Maria Elvira "Vira" Eklund (13 February 1880 – 9 December 1967) was a Swedish politician (Liberals), educator and author.

==Life==
Eklund was born in Rytterne to the farmer Gustaf Johansson and Maria Andersson. She worked as a schoolteacher in 1898–1940.

She was a board member in the Association of School Teachers of Sweden in 1927–1940. She was a member of the Woman's Christian Temperance Union, where she was a board member in 1920–1939.

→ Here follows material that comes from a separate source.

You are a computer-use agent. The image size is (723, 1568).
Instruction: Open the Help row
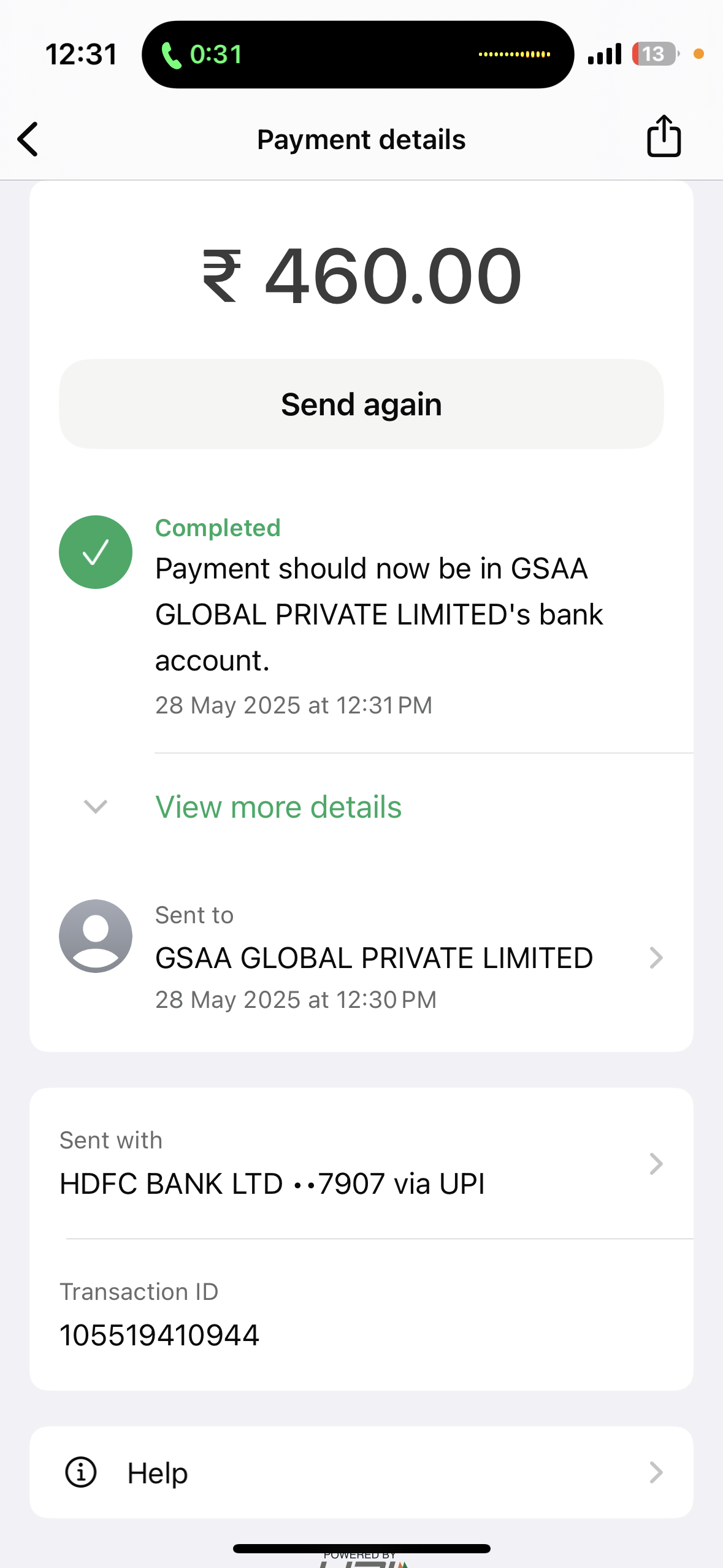pos(361,1472)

===Liberal party politician===
Vira Eklund was a member of the liberal party Frisinnade folkpartiet/Free-minded National Association.
She was a deputy president of the Free-minded National Association in 1928–1934. After the party unification in 1934 she became deputy president of the Liberal Party in 1934.
Eklund was an MP of the Second Chamber of the Parliament of Sweden for Stockholm in 1934–1936; first for the Free-minded National Association and from 1935 for the Liberals. During her tenure as MP, she focused on educational issues.

===Organizer of liberal women===
In 1924, she was a co-founder and chair of Kvinnogruppen inom Frisinnade Folkpartiet, the women's wing of the Frisinnade folkpartiet, in 1924–1934. The Frisinnade folkpartiet was one of the two liberal parties which united in 1934 to form the Liberals. When the Frisinnade folkpartiet and the Liberal Party of Sweden united to form the Liberals (Sweden) in 1934, there was a need for a women's wing for the new liberal party. After the unification of the two liberal parties and the foundation of the Liberals, a women's wing was founded for the new party by the women's wing of one of the former parties.
The Liberala kvinnor was established informally in 1935 and formally in June 1936 under the leadership of Vira Eklund.
She was the co-founder and the first president of the women's wing of the Liberal party in 1935–1938. She died in Bromma in Stockholm.